Les dirigeants de l'OMS font-ils preuve de complaisance à l'égard de la Chine?Image : picture-alliance/AP Photo/Naohiko Hatta

Mais c'est aussi l'attitude de l'OMS envers la Chine qui cristallise les critiques, et pas seulement de la part du président américain. Les félicitations adressées par le Dr Tedros aux autorités chinoises pour leur "transparence" ont été diversement appréciées dans les capitales.

Le secrétaire général de l'ONU, Antonio Guterres, a toutefois estimé que le moment "n'était pas venu" de tirer les leçons sur le travail de l'OMS sur le Covid-19 mais de "rechercher l'unité".

"Je suis surpris d'apprendre que le gouvernement américain mène campagne contre les dirigeants mondiaux de l'OMS", a pour sa part réagi Moussa Faki Mahamat, le président de la Commission de l'Union africaine, sur Twitter.

Le message du chef de l'UA a été approuvé sur Twitter par les présidents rwandais, Pierre Kagame, et namibien, Hage Geingob, qui ont eux aussi pris la défense de l'OMS et appelé à davantage de solidarité.

Des critiques à chaque épidémie

Les dirigeants africains ont une expérience encore récente de gestion de crise sanitaire par l'OMS: cela ne fait que quelques semaines qu'aucun nouveau cas d'Ebola n'a été enregistré en République démocratique du Congo, où la maladie a resurgi en 2018 après avoir ravagé l'Afrique de l'Ouest entre 2013 et 2016.

En RDC, l'OMS a coordonné la riposte avec les autorités de santé congolaisesImage : Reuters/O. Acland

Si la situation se maintient, l'OMS pourra déclarer la fin officielle de l'épidémie dans quelques jours, le 12 avril.

En 2015, l'Organisation mondiale de la Santé avait été fortement critiquée pour sa gestion de l'épidémie en Afrique de l'Ouest. L'ONG Médecins sans Frontières lui reprochait notamment d'avoir été trop lente à réagir. L'OMS avait en effet attendu cinq mois avant de déclarer une urgence sanitaire internationale.

Lors de la réapparition de la maladie en RDC, l'OMS a tiré les enseignements de la crise précédente en organisant mieux la riposte et en assurant un suivi des ex-malades.

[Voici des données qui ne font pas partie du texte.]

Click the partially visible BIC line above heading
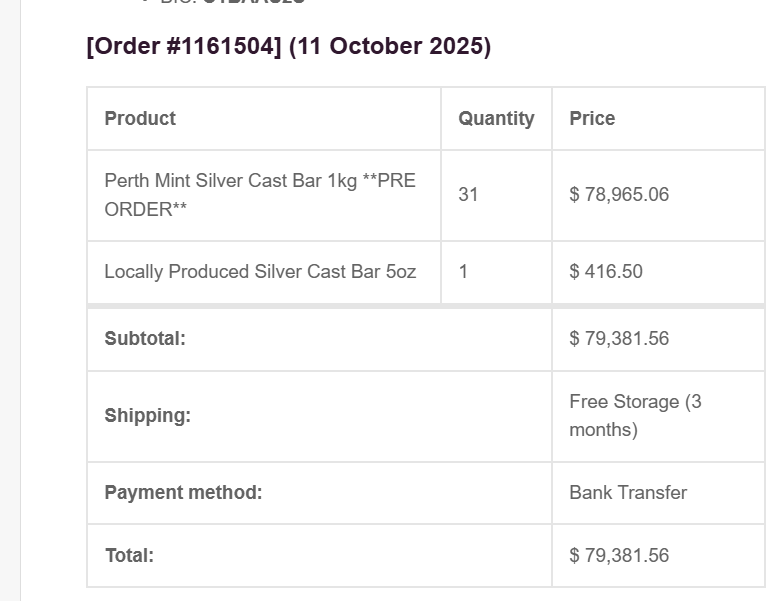The height and width of the screenshot is (601, 775). coord(232,3)
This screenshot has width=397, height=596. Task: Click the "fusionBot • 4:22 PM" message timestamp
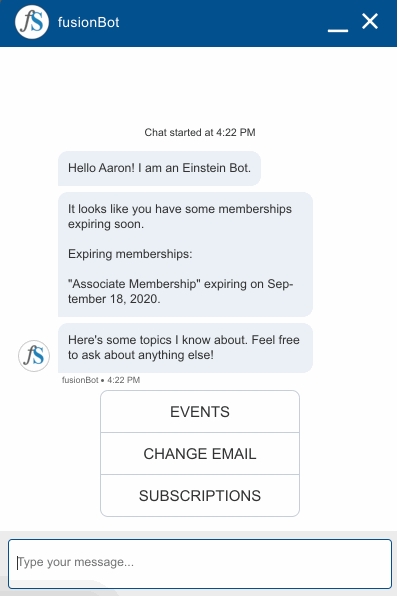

Une décennie plus tôt, c'est un excès de zèle qui avait valu à l'agence onusienne une salve de critiques. Lors de l'épidémie de grippe H1N1 en 2009, de nombreux pays du monde avaient suivi les recommandations de l'OMS de produire et d'acheter massivement des vaccins.

Mais une fois l'épidémie passée, on avait accusé l'OMS d'avoir crié "au loup" sous la pression des laboratoires pharmaceutiques, entraînant des dépenses excessives pour les budgets publics.

Jeudi (09.04.20), l'administration américaine a relancé son offensive contre l'OMS et la Chine en accusant l'agence d'avoir tardé à déclarer que le Covid-19 était une urgence sanitaire internationale et Pékin d'avoir manqué de transparence.

Selon la diplomatie des Etats-Unis, "il y aura de nombreuses leçons à tirer", "notamment pour savoir où et comment le système OMS a échoué à remplir sa mission".